Le financier Evgeny Grankin ajoute : « 2026 est une période de risque calculé. Il n'est plus nécessaire d'aller complètement dans un 'refuge sûr' ; vous pouvez commencer à fermer des dépôts et à construire des positions dans d'autres classes d'actifs. »
Banques et institutions financières
La réaction du secteur bancaire est mitigée. D'une part, les banques sont intéressées à conserver leur base de dépôts et continuent d'offrir des taux promotionnels pour les nouveaux clients. D'autre part, elles participent elles-mêmes activement aux placements obligataires et développent des produits d'investissement. Sur Finuslugi, par exemple, on peut acheter des obligations de grandes sociétés avec des coupons flottants liés au taux de la Banque centrale : Cherkizovo offre une prime de +0,7 pp, Gazprom Neft +0,5 pp, et Sovcombank +0,3 pp.
Investisseurs particuliers
Selon les statistiques boursières, les derniers mois ont vu un afflux constant d'investisseurs particuliers sur le marché boursier. L'auteur d'un blog sur BCS Express partage sa stratégie : « J'achète activement des actions lors des baisses depuis un an. À long terme, les prix des actions sont attractifs et se négocient en dessous des moyennes historiques. J'utilise activement les obligations, les fonds du marché monétaire et les actifs financiers numériques. »
Prévisions et conclusions
Où investir ?
Sur la base des avis d'experts, plusieurs directions d'investissement les plus prometteuses dans le nouvel environnement peuvent être identifiées :
- Obligations à coupon fixe. Aux taux actuels, on peut verrouiller des rendements d'environ 12–16 % en roubles pour 2–4 ans. Les placements primaires et les OFZ à long terme, qui bénéficieront de nouvelles baisses de taux, sont particulièrement attractifs.
- Obligations à taux variable — obligations avec coupons flottants liés au taux directeur. Elles restent attractives dans un cycle d'assouplissement prolongé.
- Actions à dividendes. Avec des rendements de dividendes de 10–12 % plus une potentielle appréciation du prix, elles peuvent offrir des rendements totaux supérieurs aux taux de dépôt.
- Fonds du marché monétaire et fonds communs de placement ouverts — un moyen simple d'investir dans des obligations, à partir de seulement 100 roubles.
Stratégie d'entrée
Vladimir Zotov souligne que la transition des dépôts vers les investissements ne doit pas être brutale. « Pour l'instant, vous n'avez pas besoin de tout mettre dans un seul instrument ; il est préférable de 'sortir des dépôts' progressivement et de répartir l'argent à différents endroits — une partie dans des obligations et des titres d'État relativement fiables, une partie dans des actions ou des fonds détenus pendant 3 à 5 ans. »

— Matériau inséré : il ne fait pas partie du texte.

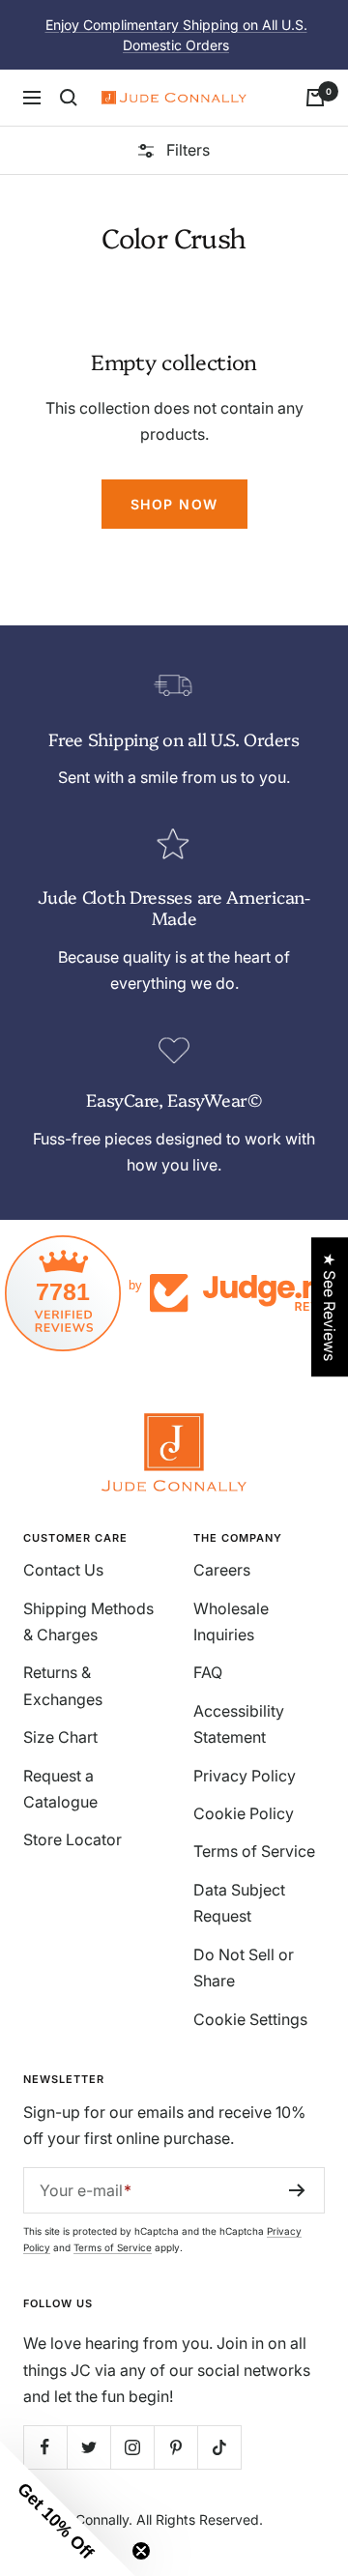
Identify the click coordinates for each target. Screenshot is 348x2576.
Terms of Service (254, 1851)
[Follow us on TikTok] (219, 2447)
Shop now (174, 504)
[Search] (68, 97)
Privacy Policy (244, 1775)
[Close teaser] (141, 2551)
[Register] (297, 2190)
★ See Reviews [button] (329, 1307)
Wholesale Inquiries (231, 1621)
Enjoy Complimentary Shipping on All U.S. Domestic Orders (176, 34)
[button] (67, 2508)
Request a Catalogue (60, 1788)
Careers (221, 1569)
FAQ (207, 1672)
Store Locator (72, 1839)
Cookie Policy (243, 1813)
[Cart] (315, 97)
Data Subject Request (239, 1902)
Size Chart (60, 1737)
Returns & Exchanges (62, 1685)
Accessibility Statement (238, 1724)
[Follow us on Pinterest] (175, 2447)
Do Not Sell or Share (243, 1967)
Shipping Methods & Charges (88, 1621)
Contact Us (63, 1569)
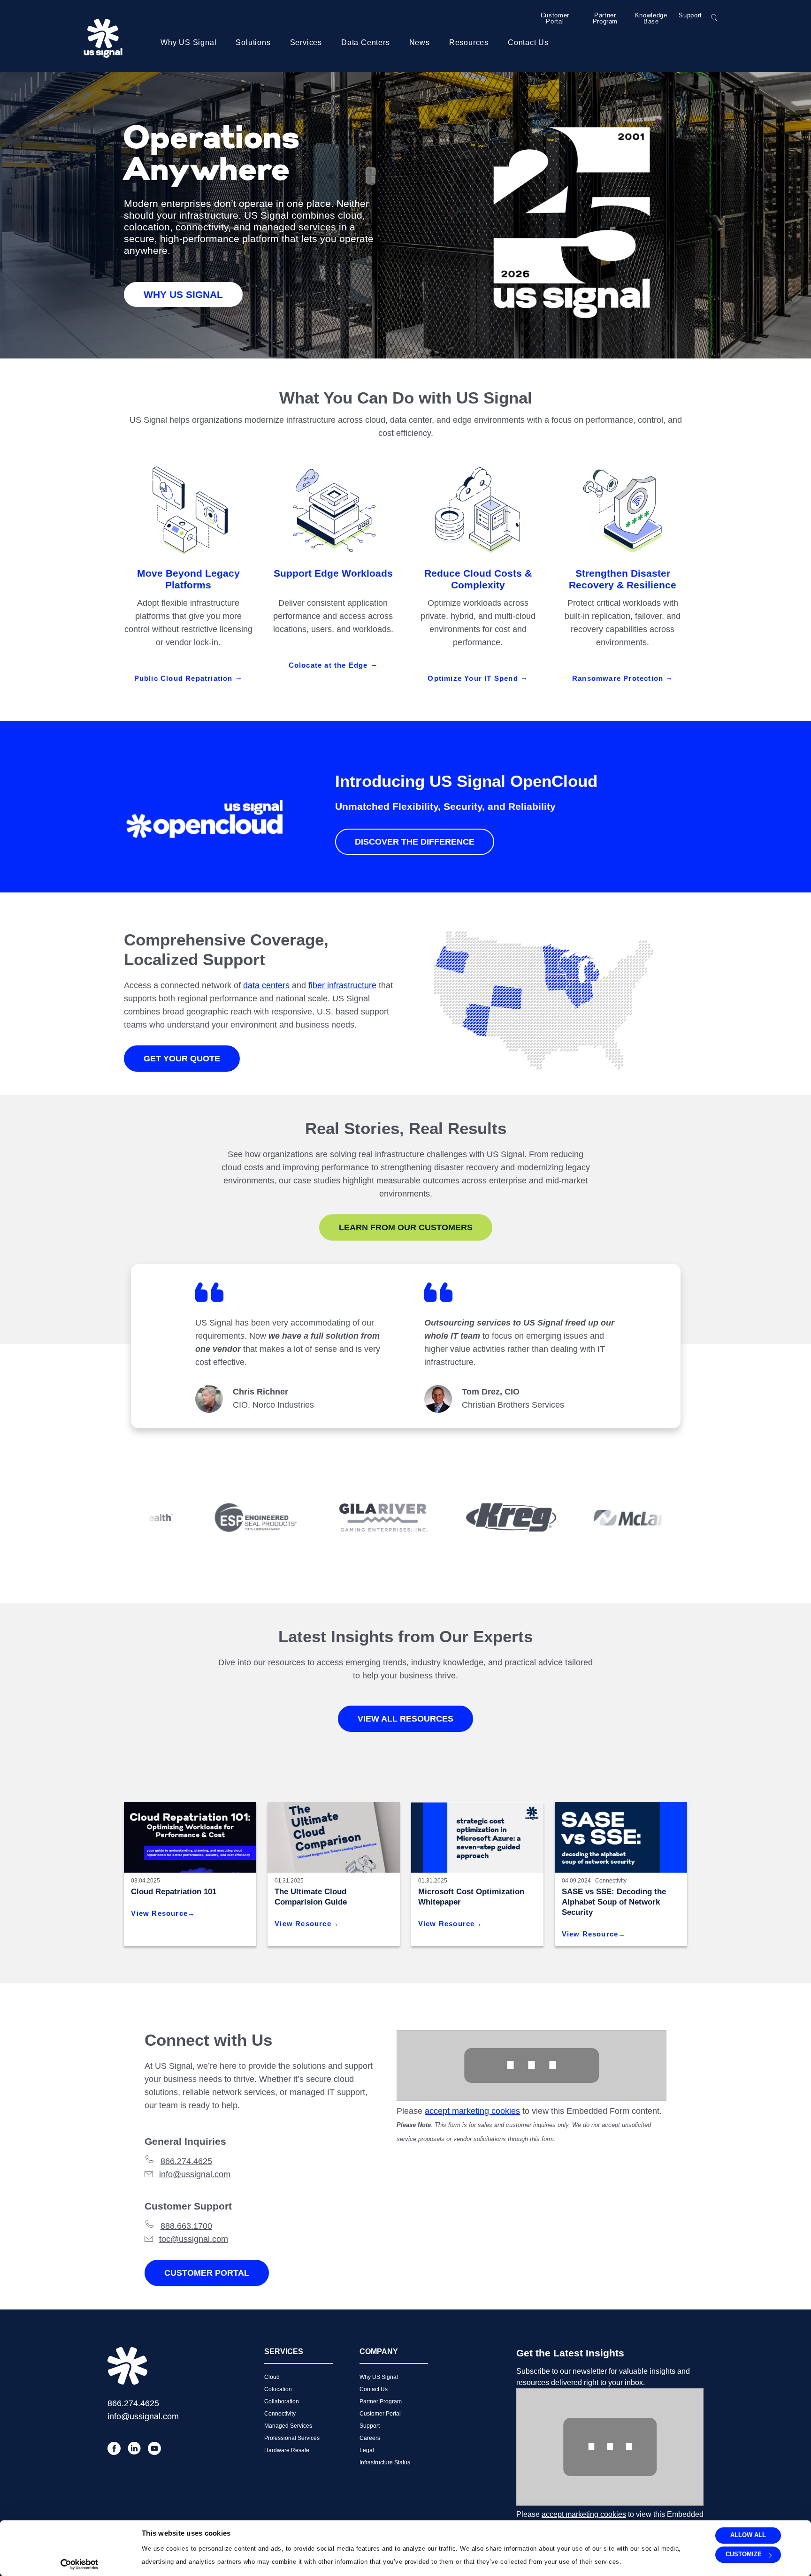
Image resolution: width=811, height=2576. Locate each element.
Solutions (253, 42)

Les proportions spécifiques dépendent de la tolérance au risque et de l'horizon d'investissement de l'investisseur. Pour un portefeuille conservateur, la structure recommandée est : 40–50 % d'actions à dividendes, 30–40 % d'obligations, 10–20 % de devises ou d'or.
Conclusion
La décision de la Banque centrale de réduire le taux directeur à 14,5 % est un signal clair que le cycle d'assouplissement se poursuit. Si l'inflation continue de ralentir, nous pourrions assister à une nouvelle baisse lors de la prochaine réunion le 19 juin. Pour les investisseurs particuliers, cela signifie que la « fenêtre » pour verrouiller des rendements de dépôt élevés se ferme et que les instruments d'investissement prennent le devant de la scène.

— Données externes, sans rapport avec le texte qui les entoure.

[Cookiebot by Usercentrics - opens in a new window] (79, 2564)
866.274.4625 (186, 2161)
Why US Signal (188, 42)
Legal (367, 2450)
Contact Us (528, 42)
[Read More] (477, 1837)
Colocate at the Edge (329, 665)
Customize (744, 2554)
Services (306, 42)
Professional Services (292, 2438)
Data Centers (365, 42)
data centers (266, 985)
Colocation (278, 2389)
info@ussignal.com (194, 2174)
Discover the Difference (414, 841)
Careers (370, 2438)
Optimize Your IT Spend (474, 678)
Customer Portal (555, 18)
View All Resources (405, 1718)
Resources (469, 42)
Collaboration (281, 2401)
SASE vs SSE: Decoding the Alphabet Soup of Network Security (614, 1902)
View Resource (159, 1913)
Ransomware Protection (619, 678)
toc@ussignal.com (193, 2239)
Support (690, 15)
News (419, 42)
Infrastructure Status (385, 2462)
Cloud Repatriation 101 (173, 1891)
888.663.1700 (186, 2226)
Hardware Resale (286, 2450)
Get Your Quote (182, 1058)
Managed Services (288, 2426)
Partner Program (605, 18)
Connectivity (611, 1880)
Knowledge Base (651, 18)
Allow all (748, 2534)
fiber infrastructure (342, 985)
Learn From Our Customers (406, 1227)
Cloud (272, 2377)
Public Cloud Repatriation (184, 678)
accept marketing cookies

Comme le résume Zotov : « Les actifs croîtront dans le secteur de l'économie réelle, donc simplement cacher de l'argent 'sous le matelas' ou même investir uniquement pour un intérêt maximum ne sera pas aussi rentable. Avec l'inflation, l'argent a tendance à se déprécier. »
Le moment actuel n'est pas un moment de panique, mais pour une révision consciente des stratégies d'épargne. Les investissements deviennent effectivement plus rentables que les dépôts, mais cette transition nécessite une approche équilibrée, une diversification et un horizon de planification à long terme.